After college Garmisch worked for twenty-some years in Montana and Wyoming-logging, cattle ranching, farming, placer gold mining, field geology, log home construction, forest fire fighting, ski mountaineer guiding, snow avalanche control, wilderness search and rescue and recovery, big game hunting. The list goes on for this well-seasoned outdoorsman.
While doing this, Garmisch had his arts hobby-model building and wildlife sculpting, which he turned into a new career in the 1990s. He worked as a professional artist and architectural model maker, and project manager and general manager, specializing in dioramas and special effects painting for companies and museums in San Francisco, Phoenix, Arizona, Nevada, and Chicago. This lasted until 2008. Then Garmisch went back to field geology for placer gold mining in northern California, Nevada, and Arizona. Paul now lives in Las Vegas.
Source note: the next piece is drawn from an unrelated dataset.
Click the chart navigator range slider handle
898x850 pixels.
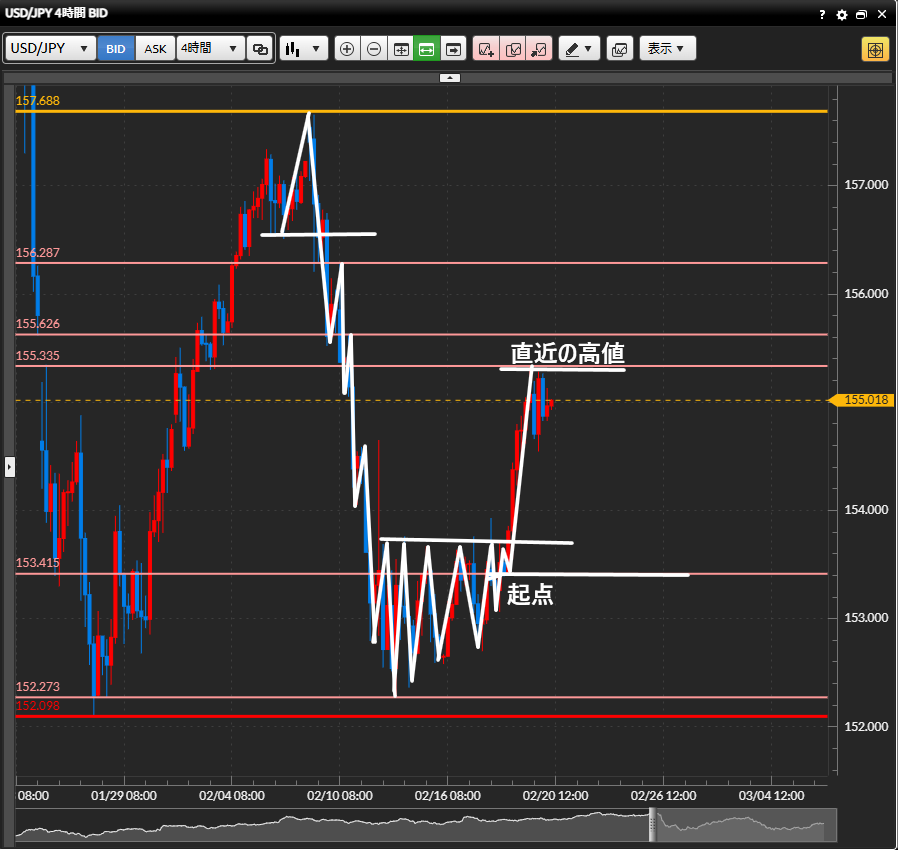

Through the numerous trials and tribulations of life in general, married life (twenty-eight years if all three are added up), and having four sons, Garmisch started to note a thing or two about this crazy world we come parading into buck naked and crying. Garmisch decided to write, and his mind collided into a cornucopia of extra high proof storytelling, with a message about real life on Earth from this Homer of the west. "Humor cures all," says Garmisch, and his stories are loaded with it. Too much fun!!
Happy Trails.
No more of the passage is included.